#### [Data excerpts]
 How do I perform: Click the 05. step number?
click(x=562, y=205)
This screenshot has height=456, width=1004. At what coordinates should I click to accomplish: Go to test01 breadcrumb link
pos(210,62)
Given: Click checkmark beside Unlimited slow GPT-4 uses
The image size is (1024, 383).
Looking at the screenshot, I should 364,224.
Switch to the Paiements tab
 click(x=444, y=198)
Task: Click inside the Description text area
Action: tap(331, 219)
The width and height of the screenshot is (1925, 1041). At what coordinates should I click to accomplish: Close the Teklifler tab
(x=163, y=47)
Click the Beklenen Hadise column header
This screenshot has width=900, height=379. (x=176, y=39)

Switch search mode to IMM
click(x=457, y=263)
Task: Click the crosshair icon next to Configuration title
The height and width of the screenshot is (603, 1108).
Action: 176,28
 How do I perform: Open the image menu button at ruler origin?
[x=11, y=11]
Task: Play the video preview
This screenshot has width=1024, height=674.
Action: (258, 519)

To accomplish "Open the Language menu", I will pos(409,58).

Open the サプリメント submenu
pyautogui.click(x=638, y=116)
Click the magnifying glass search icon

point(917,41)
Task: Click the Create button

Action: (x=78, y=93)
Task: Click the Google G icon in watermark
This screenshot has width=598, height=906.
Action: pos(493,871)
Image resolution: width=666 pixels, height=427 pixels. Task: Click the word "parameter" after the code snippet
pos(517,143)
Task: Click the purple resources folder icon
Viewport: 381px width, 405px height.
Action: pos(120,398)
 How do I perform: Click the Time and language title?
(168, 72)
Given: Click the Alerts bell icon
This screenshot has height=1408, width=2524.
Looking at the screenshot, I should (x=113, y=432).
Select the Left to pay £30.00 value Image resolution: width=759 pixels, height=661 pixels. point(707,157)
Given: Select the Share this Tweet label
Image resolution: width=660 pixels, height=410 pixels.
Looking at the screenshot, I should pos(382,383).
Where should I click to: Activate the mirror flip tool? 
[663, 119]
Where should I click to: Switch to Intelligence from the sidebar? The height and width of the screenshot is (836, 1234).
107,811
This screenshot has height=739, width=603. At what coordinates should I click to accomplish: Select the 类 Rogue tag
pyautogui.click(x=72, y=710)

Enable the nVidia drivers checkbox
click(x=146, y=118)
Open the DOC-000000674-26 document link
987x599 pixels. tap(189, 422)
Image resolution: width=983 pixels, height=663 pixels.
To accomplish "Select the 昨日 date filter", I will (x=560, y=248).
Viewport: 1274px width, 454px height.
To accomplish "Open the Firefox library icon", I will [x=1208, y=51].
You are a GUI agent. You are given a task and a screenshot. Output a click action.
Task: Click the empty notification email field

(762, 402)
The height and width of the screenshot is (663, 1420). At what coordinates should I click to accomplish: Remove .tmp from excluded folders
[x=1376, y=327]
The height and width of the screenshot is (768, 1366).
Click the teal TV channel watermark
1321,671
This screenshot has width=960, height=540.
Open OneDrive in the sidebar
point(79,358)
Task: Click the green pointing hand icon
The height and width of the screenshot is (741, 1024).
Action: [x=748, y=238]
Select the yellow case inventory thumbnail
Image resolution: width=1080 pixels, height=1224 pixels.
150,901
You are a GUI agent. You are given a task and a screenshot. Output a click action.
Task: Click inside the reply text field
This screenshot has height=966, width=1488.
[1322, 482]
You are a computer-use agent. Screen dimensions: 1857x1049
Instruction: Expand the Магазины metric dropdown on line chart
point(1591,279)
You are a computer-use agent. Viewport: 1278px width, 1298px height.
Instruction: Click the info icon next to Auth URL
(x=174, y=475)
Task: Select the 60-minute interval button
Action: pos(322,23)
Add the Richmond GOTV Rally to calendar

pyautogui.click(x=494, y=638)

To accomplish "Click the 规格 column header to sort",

#### [Exercise instructions]
Would you please give the number of lines in this material containing the string "computer", with no further text?

#### [Your response]
2